I did not understand the implications of Romans 6:23 until I was a seminary student. The sting of sin had never been shown to me in such a dramatic way until I began my studies of God’s Word and Lutheran doctrine. Hearing Law/Gospel preaching every day in chapel put how grave was my condition if I continued to sin and treat forgiveness of sin as “cheap grace” or as a “get out of hell free card”. Please do not misunderstand me and think that all the sermons I heard growing up did not rightly distinguish Law and Gospel. That’s not the case. My problem was that I could not connect what was being preached to how I should live as a Christian.

I spent more than one sleepless night agonizing over a particular sin that I committed in my “wilderness years” between college graduation and starting seminary. I knew what I had done was wrong and sinful, but I thought that because I got away with it, there was no problem. The problem was an unclean conscience. It wasn’t until halfway through my vicar year that I decided to confess my sin to my pastor and receive absolution. A burden was lifted from me. Yet one thing remained. I had to come clean about my sin to whom it was committed. That I did, and an even greater burden was lifted.

These thoughts came back into my head today as I was reading C.F.W. Walther’s “The Proper Distinction Between Law and Gospel” in the recently released Reader’s Edition from Concordia Publishing House.
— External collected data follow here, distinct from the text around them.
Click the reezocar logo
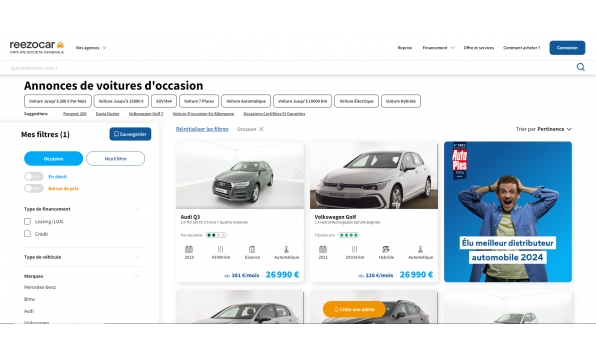 click(37, 48)
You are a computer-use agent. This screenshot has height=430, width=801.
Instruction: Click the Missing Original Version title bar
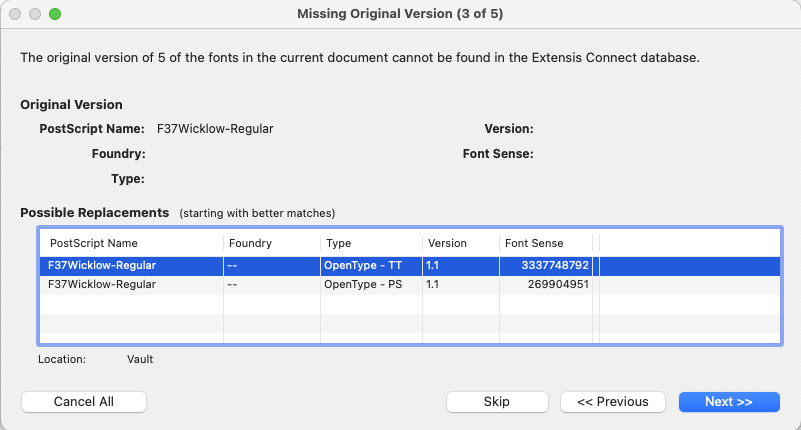click(400, 14)
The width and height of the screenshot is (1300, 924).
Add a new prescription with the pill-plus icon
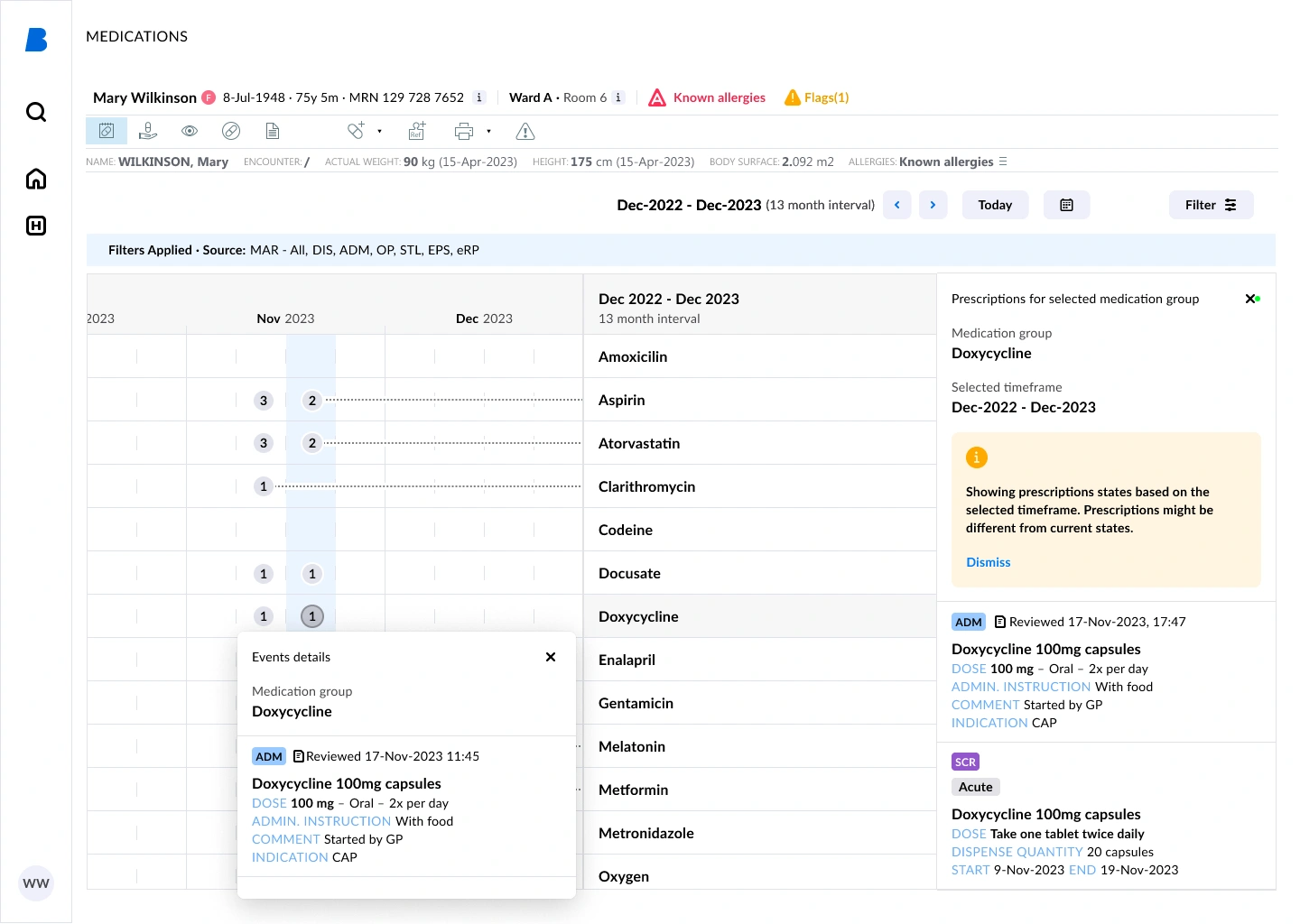coord(357,131)
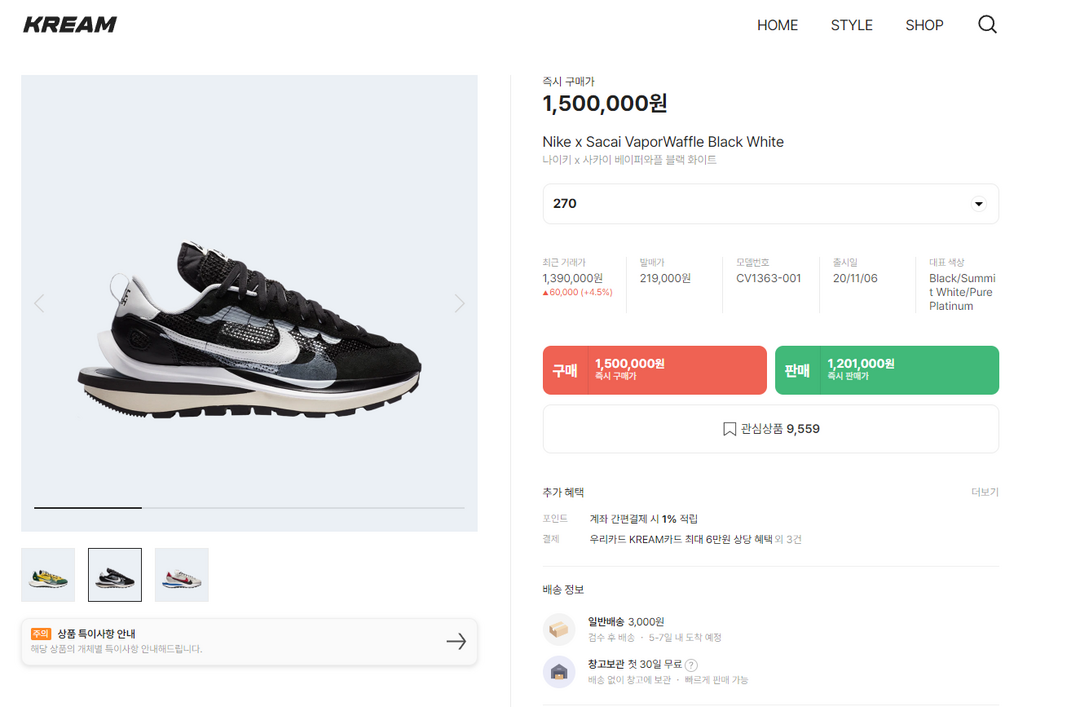Viewport: 1080px width, 707px height.
Task: Show next product image arrow
Action: pyautogui.click(x=460, y=303)
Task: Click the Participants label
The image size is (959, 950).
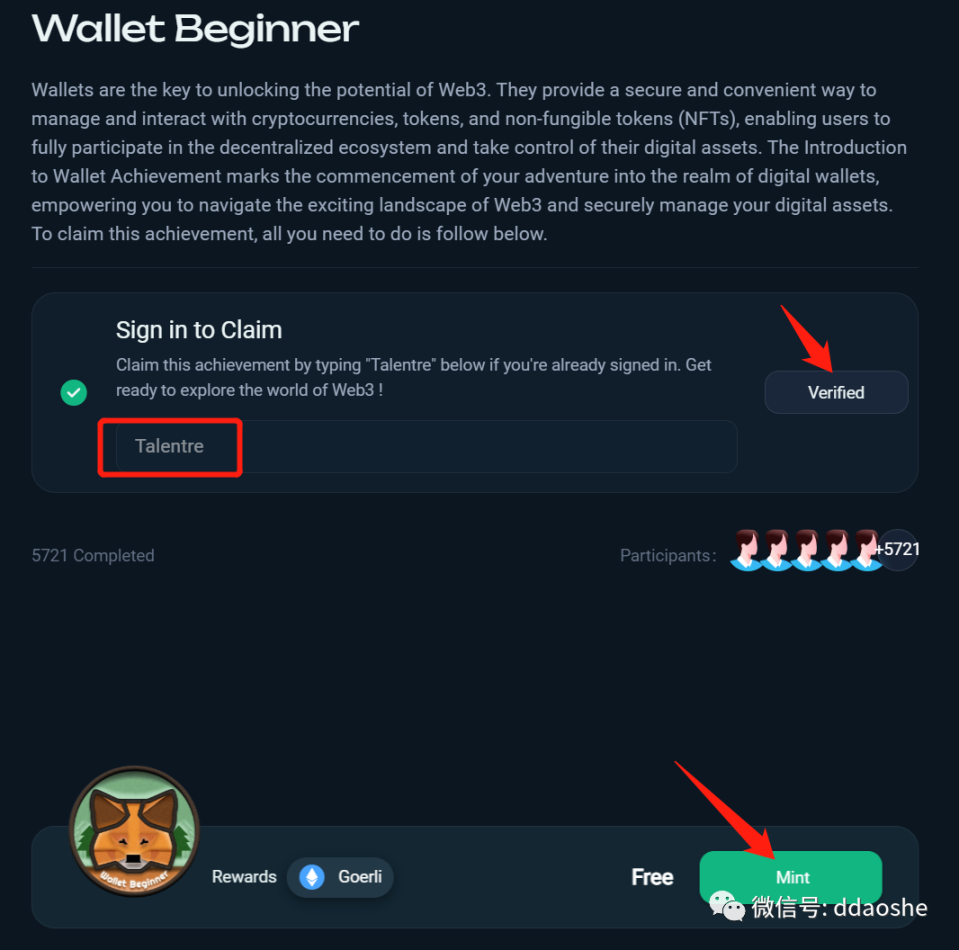Action: point(668,555)
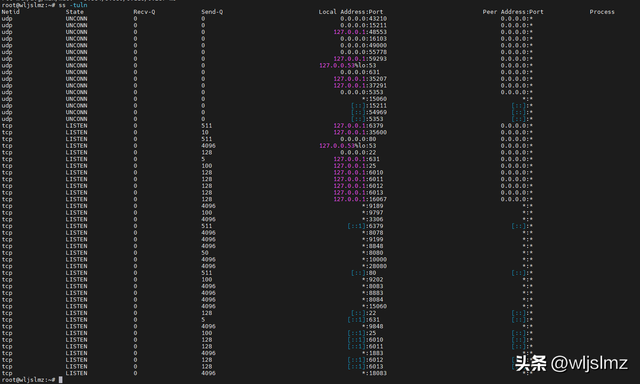Click local address 0.0.0.0:43210
Viewport: 640px width, 384px height.
click(363, 19)
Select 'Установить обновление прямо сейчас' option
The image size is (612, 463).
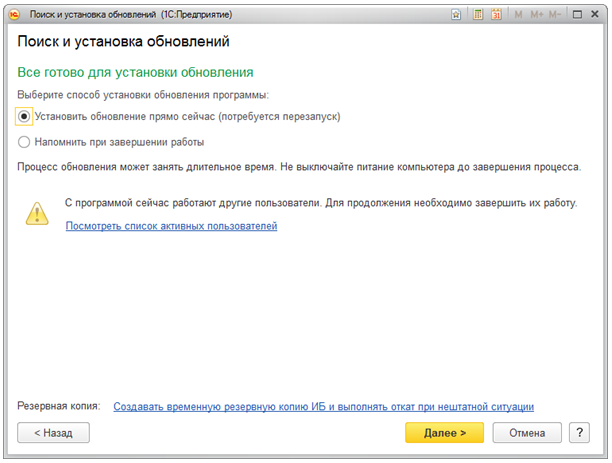pos(25,116)
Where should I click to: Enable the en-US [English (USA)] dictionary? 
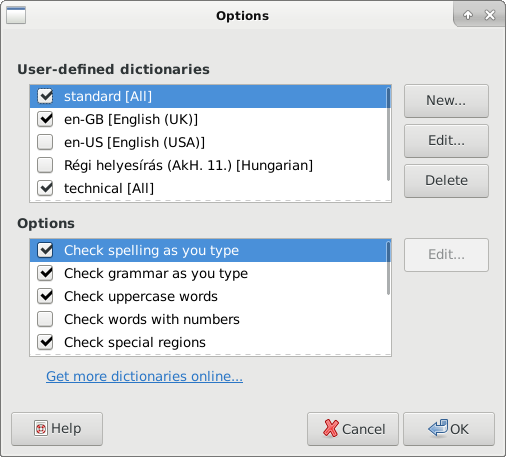click(45, 142)
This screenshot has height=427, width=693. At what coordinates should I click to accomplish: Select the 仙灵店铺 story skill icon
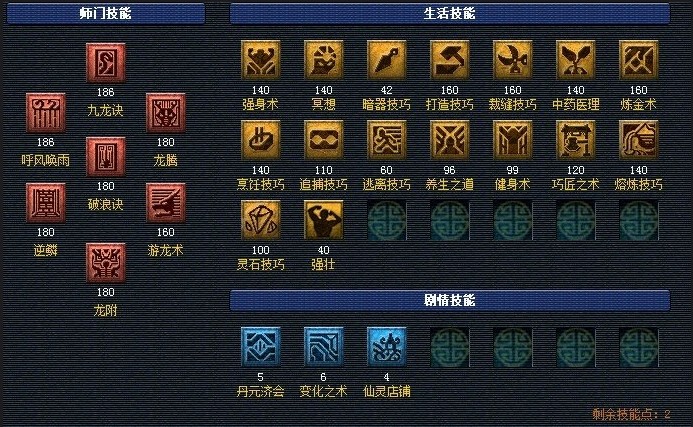point(387,347)
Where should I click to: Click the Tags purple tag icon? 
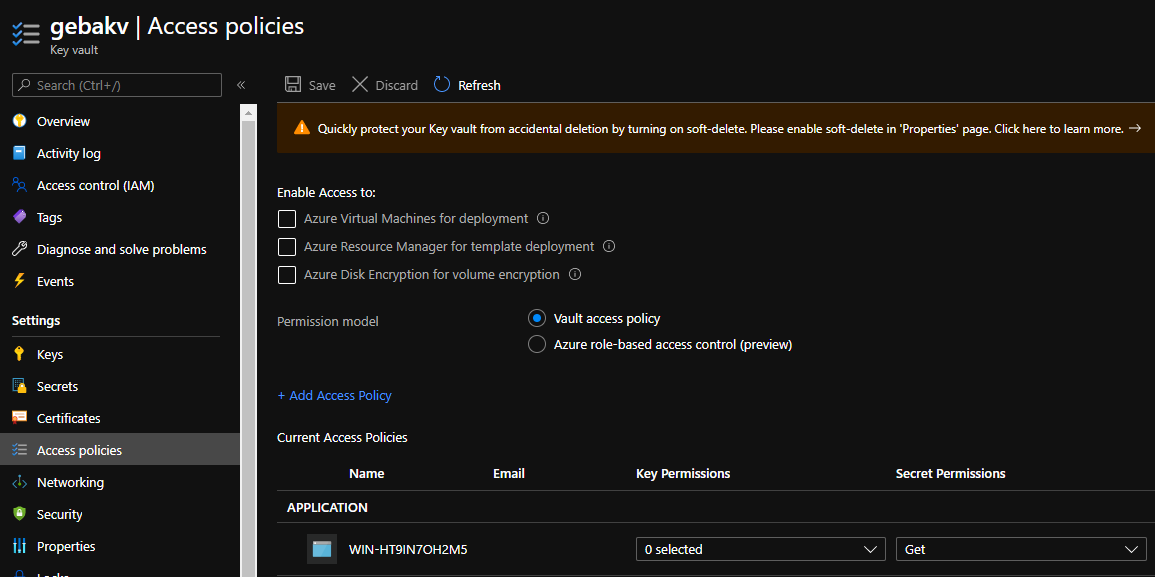click(x=19, y=217)
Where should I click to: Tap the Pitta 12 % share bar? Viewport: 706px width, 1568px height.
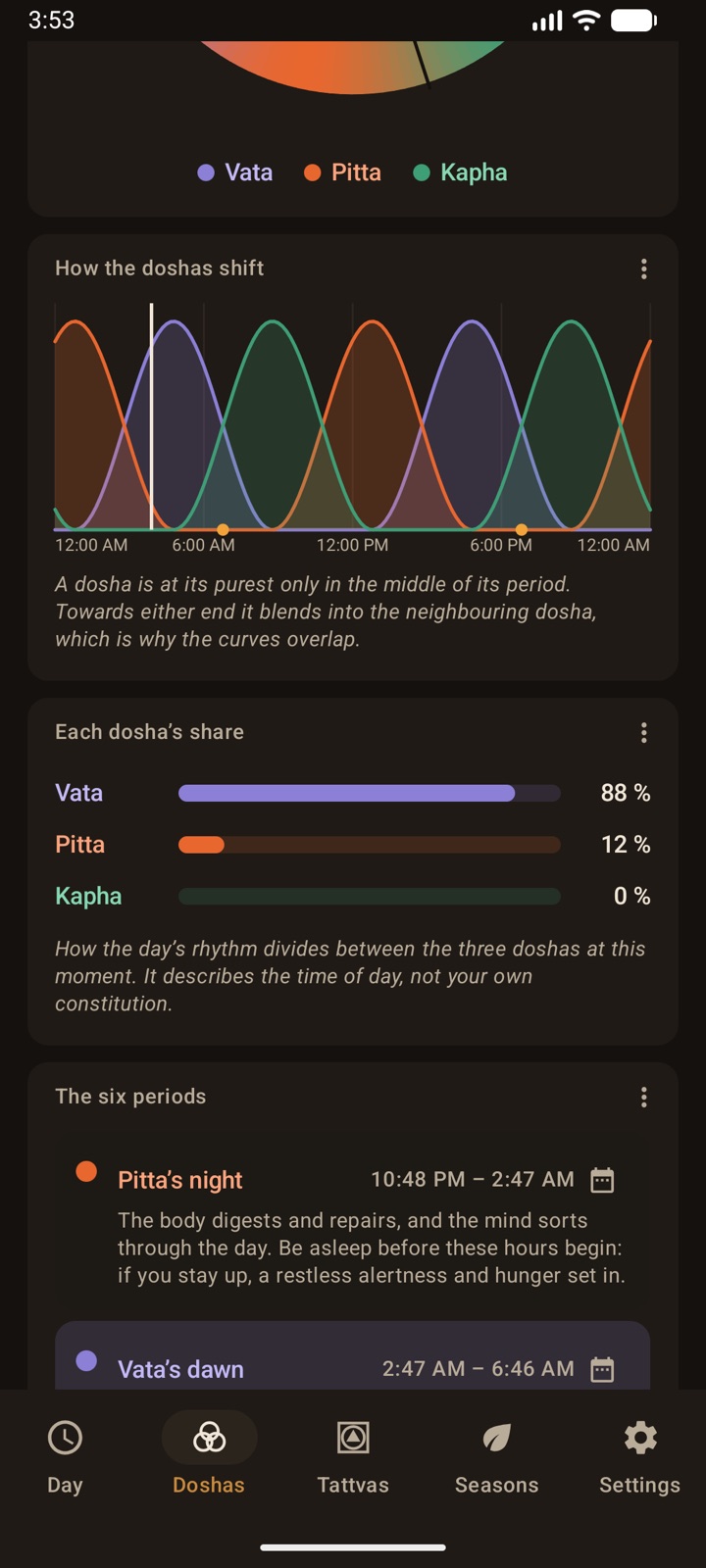(369, 845)
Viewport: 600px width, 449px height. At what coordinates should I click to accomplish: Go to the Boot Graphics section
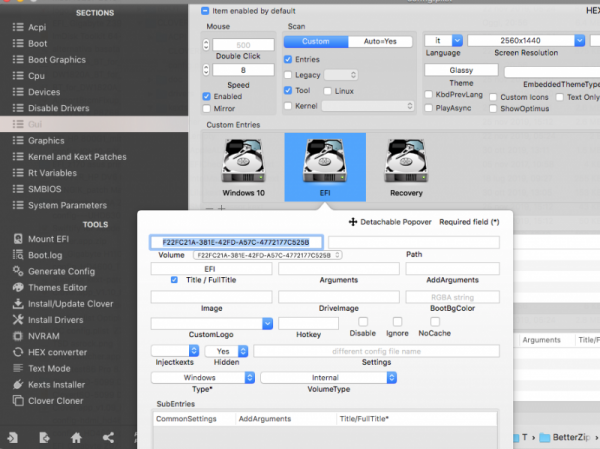[x=56, y=60]
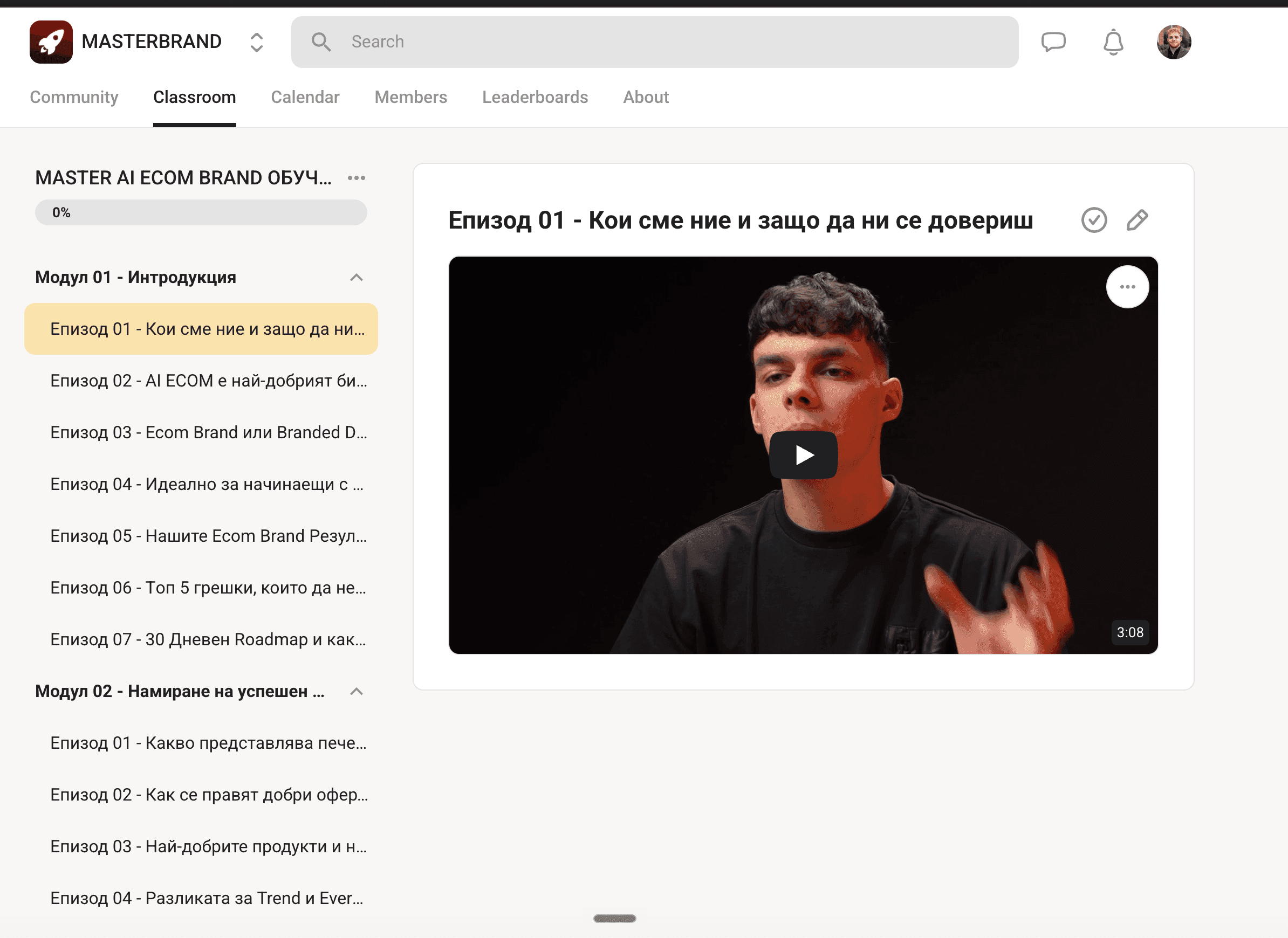Open course options three-dot menu
This screenshot has height=938, width=1288.
point(356,178)
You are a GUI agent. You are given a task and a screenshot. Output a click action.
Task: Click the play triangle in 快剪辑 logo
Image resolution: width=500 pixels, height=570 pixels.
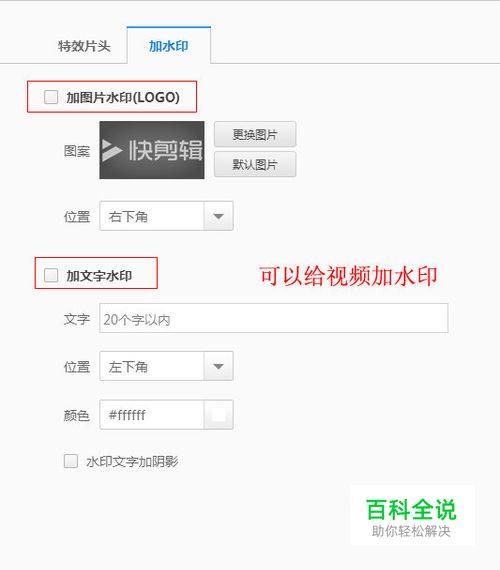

Walther says the Thirty-First Evening Lecture:

This blindness regarding sin is the chief cause of the almost universal rejection of the Gospel in our time. People who fail to recognize the horrible nature of sin decline to accept the sacrificial death of the Son of God for the reconciliation and redemption of this world of sinners. They consider His death completely unnecessary and, therefore, regard the story of the Gospel as a miserable failure.

It is, therefore, one of the most important requirements of a true, Gospel-oriented pastor that he would know how to explain to his listeners the true nature of sin in terms that are as loud and clear as they are terrible, drastic, and relevant. For without a real knowledge of what an awful thing sin is, a person cannot understand and accept the Gospel. As long as he is not alarmed that sin is his greatest enemy and the most awful horror living in him, he will not come to Christ. Law and Gospel can be distinguished even less if a person has no true and adequate knowledge of sin.

The Lutheran Church-Missouri Synod is in desperate need of a renewal of preaching. I heard Synod President Matthew C. Harrison say this very thing at the Northern Illinois District Convention this past March. I’ve been careful to watch how I preach both Law and Gospel. This has led me to read “Law and Gospel” for at least the third (or is it fourth?) time. As I said in a previous post, wouldn’t it be nice to have our circuits reading “Law and Gospel” together as brothers? What would also be nice is to see the return of preaching sermons at circuit meetings and having brother pastors constructively critique the sermon. I know this is the case in some circuits in the Wisconsin Evangelical Lutheran Synod.

It’s almost shameful that it took so long for me to understand and believe the sting of sin. However, it makes the Gospel of Christ’s death for my sins all the more wonderful.